§ **PAGE EXCERPT**
######

The bonds didn’t exactly break, but through a tumultuous series of events the reformers found an ally in the man Leo had put in charge of Papal finances – Hildebrand.
Hildebrand proved to be one of the outstanding men of the era and in 1073 became Pope himself (Gregory VII), but while the embers of division were still glowing, Hildebrand used his considerable influence to ensure a reform-minded Pope was elected next (Nicholas II) and eventually to have the entire system of electing Popes taken out of the hands of both the Roman nobles and the Emperors.
This new system, decreed at the Synod of 1059, it basically still used today. It took the election of Popes out of the hands of the power brokers and into the hands of the cardinal bishops who would nominate a successor and then take it to the clergy & the people of Rome. Thus, the new Pope could come from anywhere in the Church.
What have we learned?
As students of the Reformation well know, the momentous events of 1054 did not solve the Church’s problems. It would take another 500 years for them to come to a head and for the great Protestant movement to reclaim Biblical Christianity for the people.

######

§ **COLLECTED MATERIAL**
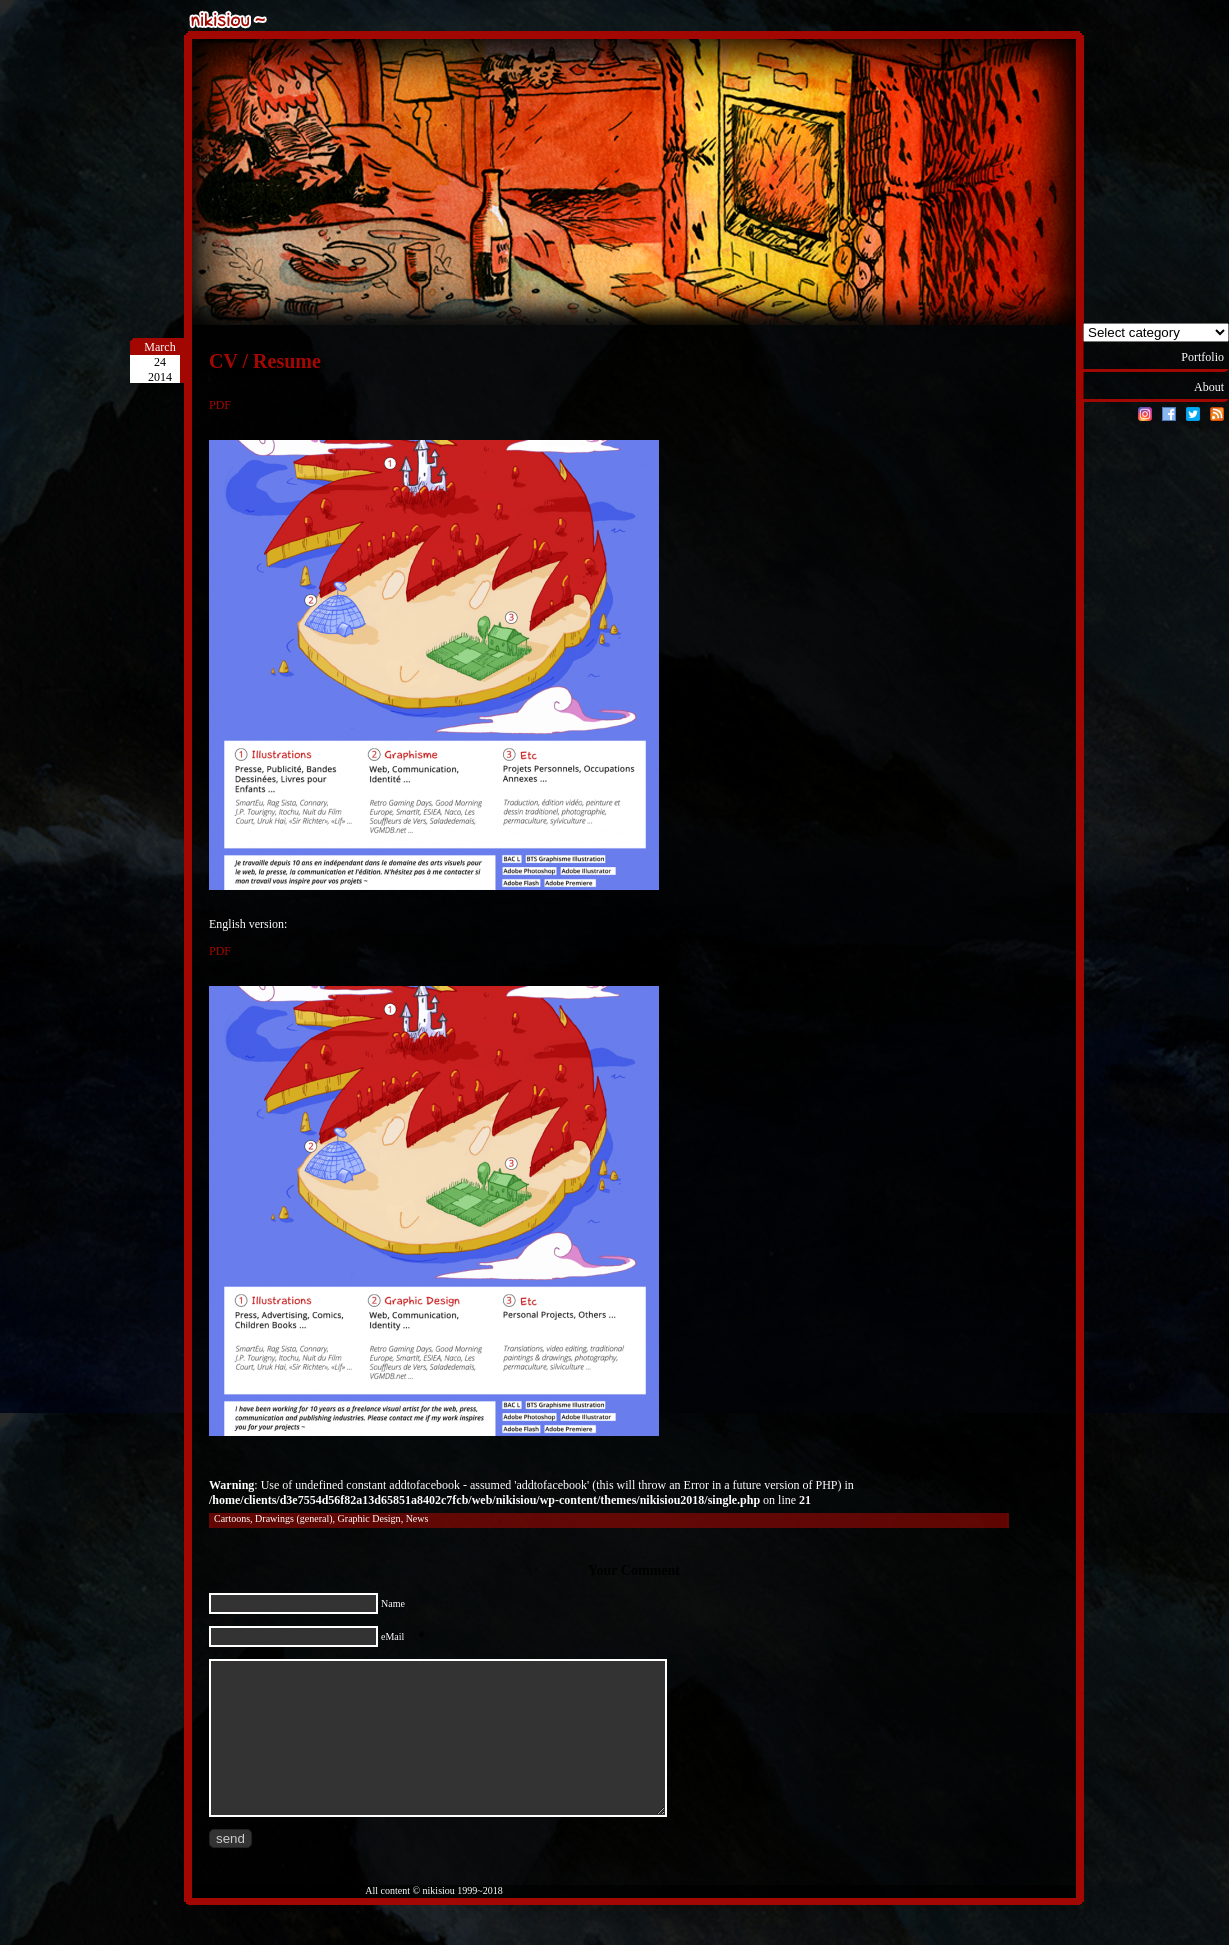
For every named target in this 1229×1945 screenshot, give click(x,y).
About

######

§ **REQUEST**
Pick up the passage on papal reform after its final sentence and continue it. The lines above come from a separate source and are unrelated to the passage on papal reform.

§ **EXPECTED OUTPUT**
For the first 1000 years of the Christian Church, there was only one Church. Some of those in its leadership were Godly & some were corrupt, but they were all under one banner. This, however, is not necessarily the yardstick of orthodoxy.
Undoubtedly most within the Church strived to maintain unity. Much the same happens today, but when the full details are known, it is clear there are times when discipline is needed before any unity can be proclaimed.
500 years after the schism of 1054, the Church had become so distorted, an even greater split was required, known as the Reformation. Roman Catholics alone deny this was needed.
When it comes to the health of the Church, it is God’s rules which must be followed, not man’s and if that means a split, so be it. Certainly the gravity of such a move must be considered prayerfully, but if it is Biblically demanded and we do nothing, will not God judge us accordingly?
1. B. K. Kuiper, 1995, The Church in History, Eerdmans Publishing Co., p. 88
2. The practice of selling one’s Church office for money became known as ‘Simony’ after Simon Magus in Acts 8 who offered Peter and John money so that he might have control over the Holy Spirit.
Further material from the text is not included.